Syracuse escapes with 60-57 win against Georgia Tech
Logan Reidsma | Senior Staff Photographer
Malachi Richardson had been in the same situation twice before. Less than 10 seconds on the clock while he stood at the foul line in a game Syracuse barely led. Once against Clemson. Once against Duke. One the Orange lost partly because he missed, one the Orange won despite another miss.
This time, the freshman hit both to put SU up three on Georgia Tech. This time, he deflected the halfcourt pass and Syracuse escaped with a win.
On Saturday, Richardson took a while to get going but chipped in 13 points to support Michael Gbinije’s team-high 16. And despite being out-muscled on the interior after Dajuan Coleman fouled out, Syracuse (15-8, 5-5 Atlantic Coast) squeaked out a 60-57 win over Georgia Tech (12-9, 2-6) in the Carrier Dome.
After Syracuse began the game 4-of-16 from the field, the Orange pounded the paint. Richardson 3-pointers were replaced by Richardson flinging the ball inside to Coleman, who chipped in nine first-half points and helped neutralize Georgia Tech forward Charles Mitchell, the conference’s leading rebounder.
SU went with a backcourt of Gbinije, Trevor Cooney and Frank Howard for the latter part of the first half as Richardson sat. Howard sliced into the lane several times and fed Tyler Roberson and Coleman as Syracuse rounded out its 20 first-half points in the paint. The freshman tallied four first-half assists and set the Orange up to score inside the arc when it only hit four shots from outside it.

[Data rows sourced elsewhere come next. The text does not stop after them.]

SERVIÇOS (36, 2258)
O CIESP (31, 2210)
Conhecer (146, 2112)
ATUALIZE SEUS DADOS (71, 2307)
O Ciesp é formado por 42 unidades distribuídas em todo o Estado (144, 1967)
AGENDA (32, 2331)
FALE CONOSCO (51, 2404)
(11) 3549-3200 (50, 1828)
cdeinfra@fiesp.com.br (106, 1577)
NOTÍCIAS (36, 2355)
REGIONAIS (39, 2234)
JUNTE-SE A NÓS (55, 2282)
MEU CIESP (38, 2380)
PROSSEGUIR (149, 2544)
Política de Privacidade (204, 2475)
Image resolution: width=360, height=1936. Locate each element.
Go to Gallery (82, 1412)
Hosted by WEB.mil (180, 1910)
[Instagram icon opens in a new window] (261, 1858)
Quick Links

Both Syracuse buckets in the first 38 seconds of the second frame came at the rim, the first from Gbinije, the second Richardson’s first points of the day on a crafty finish. But Yellow Jackets gunner Adam Smith, who Jim Boeheim has repeatedly stressed could be danger for Syracuse, kept GT within striking distance before putting it ahead with a 3 that rattled around the rim before dropping.
With 12 minutes remaining, the two teams had already equaled the 91 combined points from last season’s 46-45 matchup. But the hectic pace slowed and methodically managed possessions were dragged down further by fouls on the floor. Coleman – who was attached to a significantly longer leash than in games past – picked up a charge and Boeheim smiled on the sideline without the outbursts that accompanied several prior calls.

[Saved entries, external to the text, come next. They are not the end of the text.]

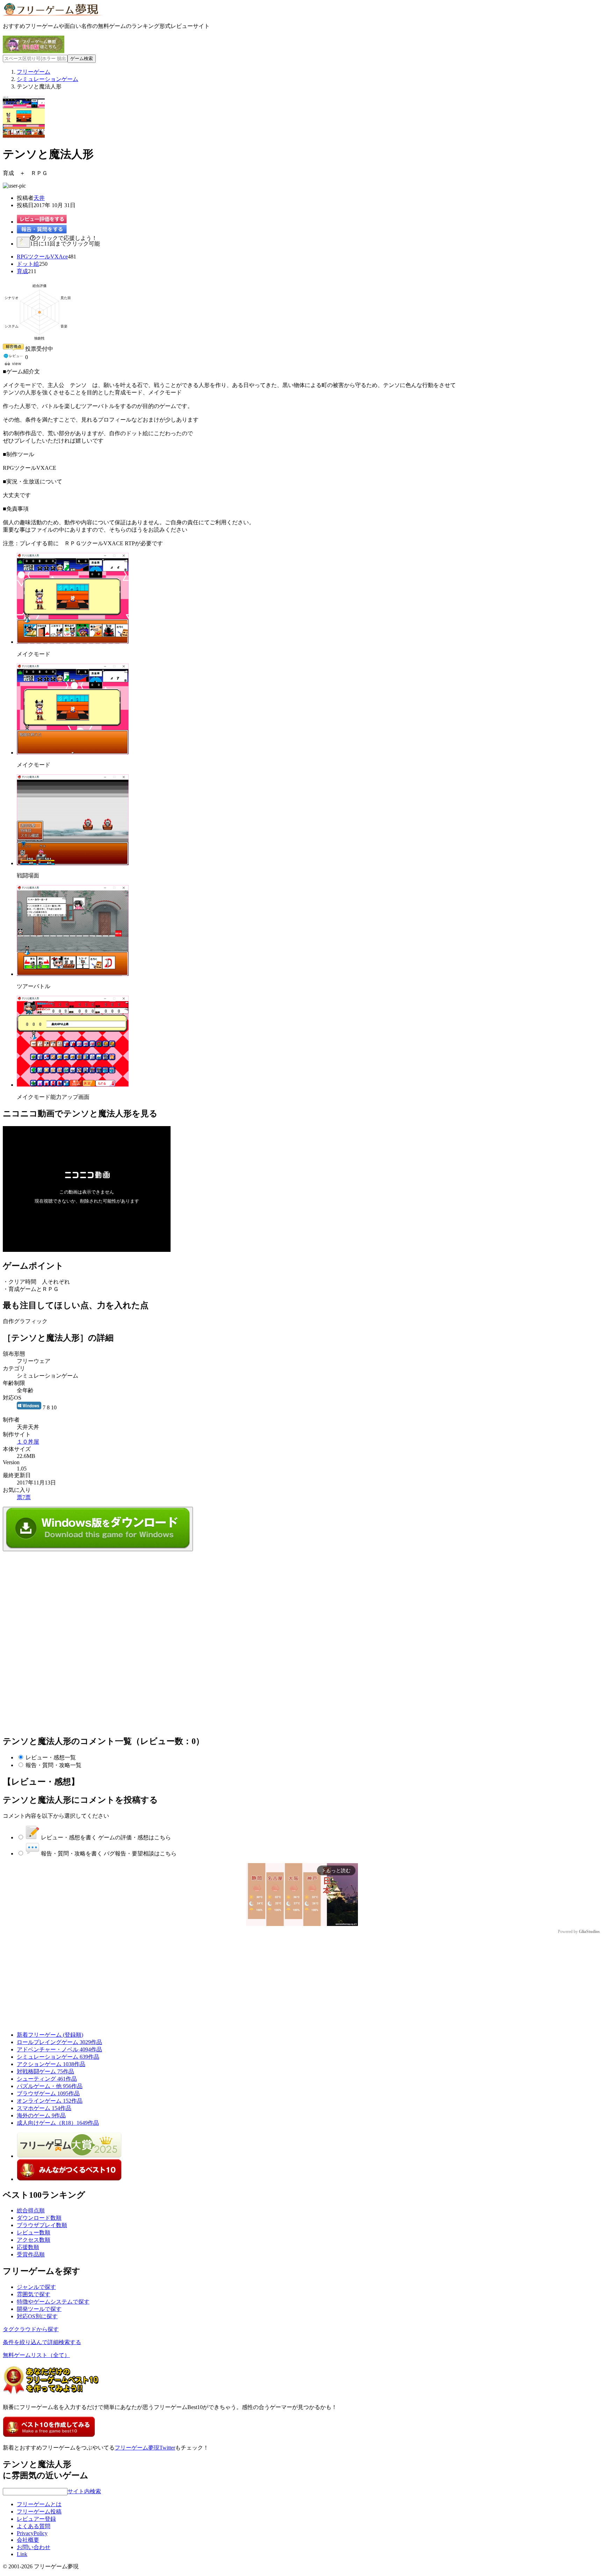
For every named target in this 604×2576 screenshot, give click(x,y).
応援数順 (28, 2247)
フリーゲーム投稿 (39, 2512)
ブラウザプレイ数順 (42, 2225)
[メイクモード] (73, 642)
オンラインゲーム (49, 2101)
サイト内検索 (84, 2491)
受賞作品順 (31, 2254)
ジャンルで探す (36, 2287)
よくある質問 (33, 2526)
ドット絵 (28, 264)
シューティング (47, 2079)
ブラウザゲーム (48, 2093)
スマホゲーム (44, 2108)
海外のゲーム (41, 2115)
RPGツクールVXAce (42, 257)
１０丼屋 (28, 1442)
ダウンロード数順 (39, 2218)
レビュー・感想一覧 (51, 1757)
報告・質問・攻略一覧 (53, 1765)
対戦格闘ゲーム (45, 2071)
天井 (39, 198)
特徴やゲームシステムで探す (53, 2302)
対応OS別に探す (37, 2316)
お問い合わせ (33, 2547)
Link (22, 2554)
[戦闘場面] (73, 863)
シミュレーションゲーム (58, 2057)
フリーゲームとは (39, 2504)
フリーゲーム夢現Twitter (145, 2448)
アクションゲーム (51, 2064)
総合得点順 (31, 2210)
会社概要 (28, 2540)
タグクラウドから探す (31, 2329)
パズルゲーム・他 (49, 2086)
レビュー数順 (33, 2232)
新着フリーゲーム (50, 2035)
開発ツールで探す (39, 2309)
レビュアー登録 (36, 2519)
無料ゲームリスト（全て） (36, 2355)
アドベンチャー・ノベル (59, 2049)
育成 (22, 271)
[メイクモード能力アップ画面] (73, 1085)
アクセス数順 (33, 2240)
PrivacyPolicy (32, 2533)
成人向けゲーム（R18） (58, 2123)
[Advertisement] (55, 1595)
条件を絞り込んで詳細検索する (42, 2342)
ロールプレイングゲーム (59, 2042)
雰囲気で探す (33, 2294)
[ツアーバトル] (73, 974)
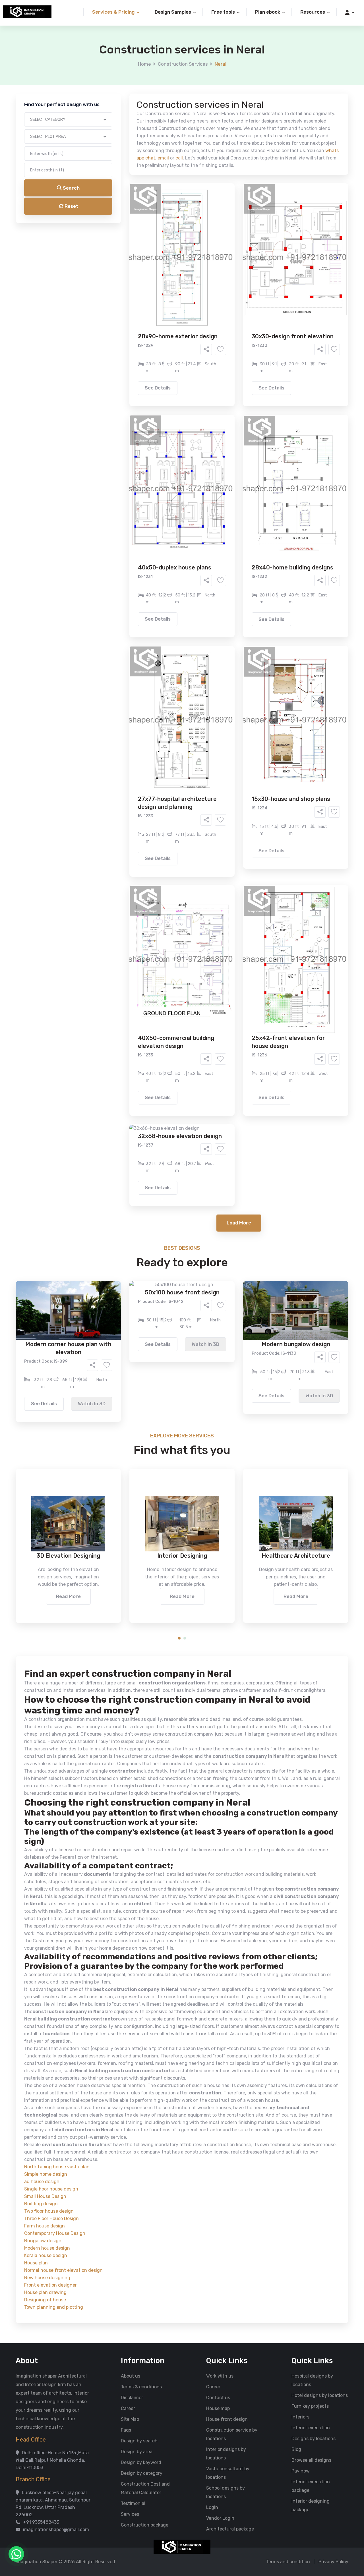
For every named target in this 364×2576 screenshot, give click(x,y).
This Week (120, 258)
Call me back (228, 321)
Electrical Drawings (224, 226)
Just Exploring (238, 258)
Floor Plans (122, 217)
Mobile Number (119, 97)
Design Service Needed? (129, 207)
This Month (157, 258)
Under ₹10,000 (125, 281)
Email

Georgia Tech missed three point-blank shots at the rim before Lydon finally came down with the ball, leading to a Roberson and-one at the other end to tie the game at 49.
But a game that lived mainly in the paint tipped in Georgia Tech’s favor when Coleman was called for his fifth foul on incidental contact with over six minutes left. At 268 pounds, he was the only body capable of giving Georgia Tech what its bigs were doling out, and a Ben Lammers two-handed dunk and turnaround hook on the 210-pound Lydon immediately followed Coleman’s departure.

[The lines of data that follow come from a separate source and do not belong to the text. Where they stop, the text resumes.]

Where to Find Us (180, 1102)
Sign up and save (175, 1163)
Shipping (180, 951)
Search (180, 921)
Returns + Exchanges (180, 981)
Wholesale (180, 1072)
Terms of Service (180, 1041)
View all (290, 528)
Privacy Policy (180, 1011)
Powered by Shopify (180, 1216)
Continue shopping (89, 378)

Georgia Tech grabbed a handful of offensive rebounds in a row, but it was Syracuse’s two consecutive boards on the offensive glass that kept GT from pulling ahead in a game tied at 55. The Orange couldn’t convert, but it was getting the chances. And finally, at the spot it struggled from (SU had hit 9-of-17 free throws at that point), Gbinije hit two to give Syracuse its first lead in 10 minutes and one that wouldn’t slip away.